**TASK DATA:**
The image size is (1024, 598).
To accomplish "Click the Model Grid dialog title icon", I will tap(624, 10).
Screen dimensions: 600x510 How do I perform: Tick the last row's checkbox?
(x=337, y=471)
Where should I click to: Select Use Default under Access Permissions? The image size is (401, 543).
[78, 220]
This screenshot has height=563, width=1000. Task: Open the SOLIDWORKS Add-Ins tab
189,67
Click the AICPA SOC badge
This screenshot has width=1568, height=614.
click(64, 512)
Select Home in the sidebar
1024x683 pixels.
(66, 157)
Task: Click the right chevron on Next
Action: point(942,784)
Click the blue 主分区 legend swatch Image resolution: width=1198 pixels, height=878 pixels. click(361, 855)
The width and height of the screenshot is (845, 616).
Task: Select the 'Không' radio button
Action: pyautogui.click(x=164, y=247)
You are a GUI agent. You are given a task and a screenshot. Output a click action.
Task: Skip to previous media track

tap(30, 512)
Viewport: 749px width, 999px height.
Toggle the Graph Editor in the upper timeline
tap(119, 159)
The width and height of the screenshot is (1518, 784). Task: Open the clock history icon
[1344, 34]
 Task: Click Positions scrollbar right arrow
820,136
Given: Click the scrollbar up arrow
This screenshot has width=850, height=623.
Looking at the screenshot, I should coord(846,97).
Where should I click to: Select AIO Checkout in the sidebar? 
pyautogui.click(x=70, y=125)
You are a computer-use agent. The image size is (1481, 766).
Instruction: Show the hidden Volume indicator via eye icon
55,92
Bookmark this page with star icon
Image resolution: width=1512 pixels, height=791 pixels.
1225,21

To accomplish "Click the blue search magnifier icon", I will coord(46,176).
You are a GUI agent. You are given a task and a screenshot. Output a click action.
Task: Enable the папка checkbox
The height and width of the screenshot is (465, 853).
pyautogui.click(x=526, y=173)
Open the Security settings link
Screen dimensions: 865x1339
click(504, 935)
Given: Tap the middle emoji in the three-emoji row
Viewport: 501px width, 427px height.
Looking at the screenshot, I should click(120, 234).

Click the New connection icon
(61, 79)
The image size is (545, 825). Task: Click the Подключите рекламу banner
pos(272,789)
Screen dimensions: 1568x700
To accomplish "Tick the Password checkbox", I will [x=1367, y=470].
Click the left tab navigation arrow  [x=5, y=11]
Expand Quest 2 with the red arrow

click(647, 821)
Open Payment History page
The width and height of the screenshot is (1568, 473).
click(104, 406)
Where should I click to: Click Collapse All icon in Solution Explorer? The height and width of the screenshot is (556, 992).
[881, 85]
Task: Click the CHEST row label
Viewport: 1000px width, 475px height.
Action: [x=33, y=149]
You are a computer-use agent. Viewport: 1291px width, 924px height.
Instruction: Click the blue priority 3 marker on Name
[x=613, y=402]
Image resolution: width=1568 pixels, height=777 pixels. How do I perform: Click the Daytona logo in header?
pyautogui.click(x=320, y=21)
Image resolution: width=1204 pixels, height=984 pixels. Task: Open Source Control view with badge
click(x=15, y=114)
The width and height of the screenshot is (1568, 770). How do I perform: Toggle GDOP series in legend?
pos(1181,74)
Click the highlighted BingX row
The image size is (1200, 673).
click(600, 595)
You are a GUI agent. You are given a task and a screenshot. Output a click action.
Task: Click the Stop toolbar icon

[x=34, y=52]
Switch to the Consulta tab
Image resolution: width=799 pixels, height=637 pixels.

**YOUR TASK:** Reproduce the listing lines verbatim, starting with the line that contains "Screen dimensions: 1568x700" and continuing through the end of the listing.

**COMPLETE ANSWER:**
Screen dimensions: 1568x700
To accomplish "Tick the Password checkbox", I will [x=1367, y=470].
Click the left tab navigation arrow  [x=5, y=11]
Expand Quest 2 with the red arrow

click(647, 821)
Open Payment History page
The width and height of the screenshot is (1568, 473).
click(104, 406)
Where should I click to: Click Collapse All icon in Solution Explorer? The height and width of the screenshot is (556, 992).
[881, 85]
Task: Click the CHEST row label
Viewport: 1000px width, 475px height.
Action: [x=33, y=149]
You are a computer-use agent. Viewport: 1291px width, 924px height.
Instruction: Click the blue priority 3 marker on Name
[x=613, y=402]
Image resolution: width=1568 pixels, height=777 pixels. How do I perform: Click the Daytona logo in header?
pyautogui.click(x=320, y=21)
Image resolution: width=1204 pixels, height=984 pixels. Task: Open Source Control view with badge
click(x=15, y=114)
The width and height of the screenshot is (1568, 770). How do I perform: Toggle GDOP series in legend?
pos(1181,74)
Click the highlighted BingX row
The image size is (1200, 673).
click(600, 595)
You are a GUI agent. You are given a task and a screenshot. Output a click action.
Task: Click the Stop toolbar icon

[x=34, y=52]
Switch to the Consulta tab
Image resolution: width=799 pixels, height=637 pixels.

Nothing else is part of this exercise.